Liver Transplantation for Peri-hilar Cholangiocarcinoma

Background Liver transplantation for peri-hilar cholangiocarcinoma (pCCA) following neoadjuvant chemoradiation achieves excellent long-term survival in carefully selected patients with early-stage unresectable pCCA and patients with primary sclerosing cholangitis (PSC)-associated pCCA. Strict adherence to selection criteria, aggressive neoadjuvant therapy, operative staging prior to transplantation, and several technical accommodations during the transplant operation are necessary for success. In this review, we provide a contemporaneous overview of liver transplantation for pCCA, including selection criteria, neoadjuvant therapy, operative staging, and technical aspects of liver transplantation unique to patients with pCCA and an irradiated operative field. We also discuss several evolving trends intended to improve patient outcomes.
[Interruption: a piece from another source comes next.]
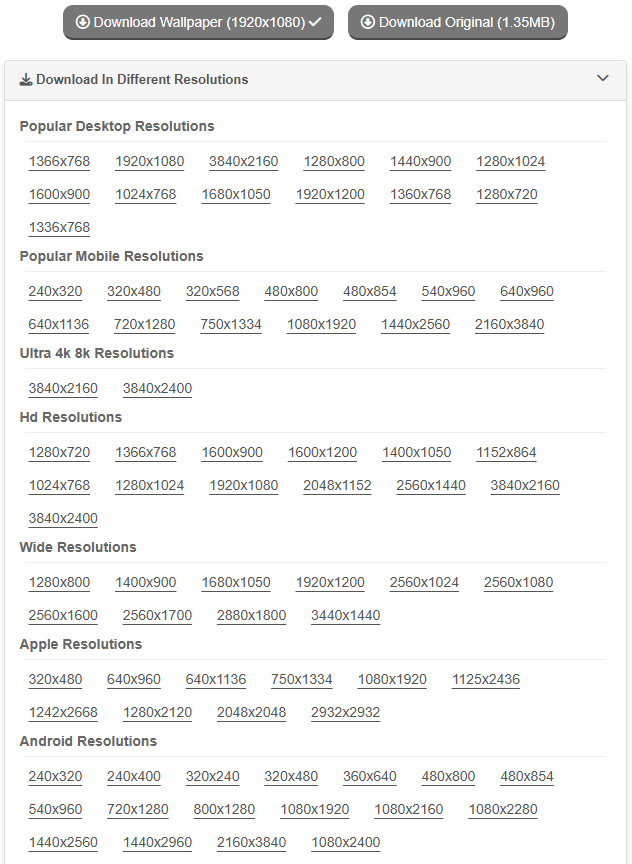Pick the 2932x2932 Apple resolution link
Viewport: 632px width, 864px height.
click(345, 713)

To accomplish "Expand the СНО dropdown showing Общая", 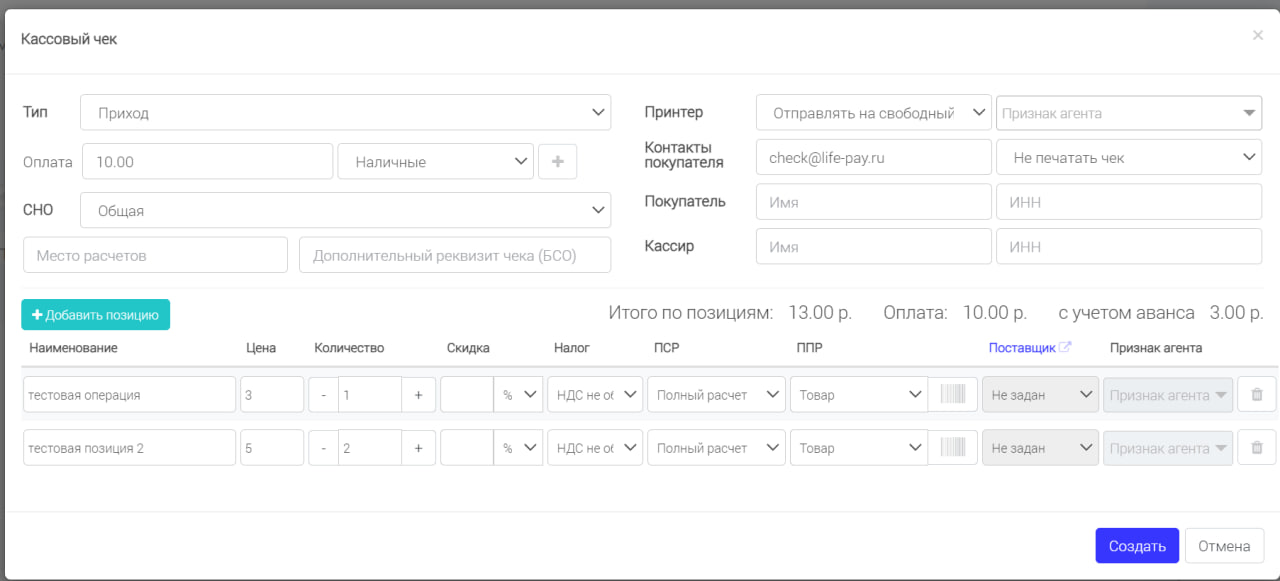I will pos(345,210).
Results and Conclusion Intention-to-treat and patient outcomes after liver transplantation for PSC-associated pCCA are superior to de novo pCCA. Outcomes between living donor liver transplantation (LDLT) and deceased donor liver transplantation are similar for patients with PSC-associated pCCA. However, LDLT for de novo pCCA shows a trend toward more disease recurrence and worse patient survival. A period of waiting time before transplant may be beneficial in selecting for patients with superior outcomes after transplant. Compared with liver transplantation for other indications, there is an increased risk of late arterial and portal vein complications, presumably due to the radiation. However, with close follow-up and prompt intervention for vascular complications, graft loss can be avoided. Neoadjuvant therapy and liver transplantation can achieve results comparable with resection for patients with early-stage unresectable pCCA and is the treatment of choice for patients with pCCA arising in the setting of PSC.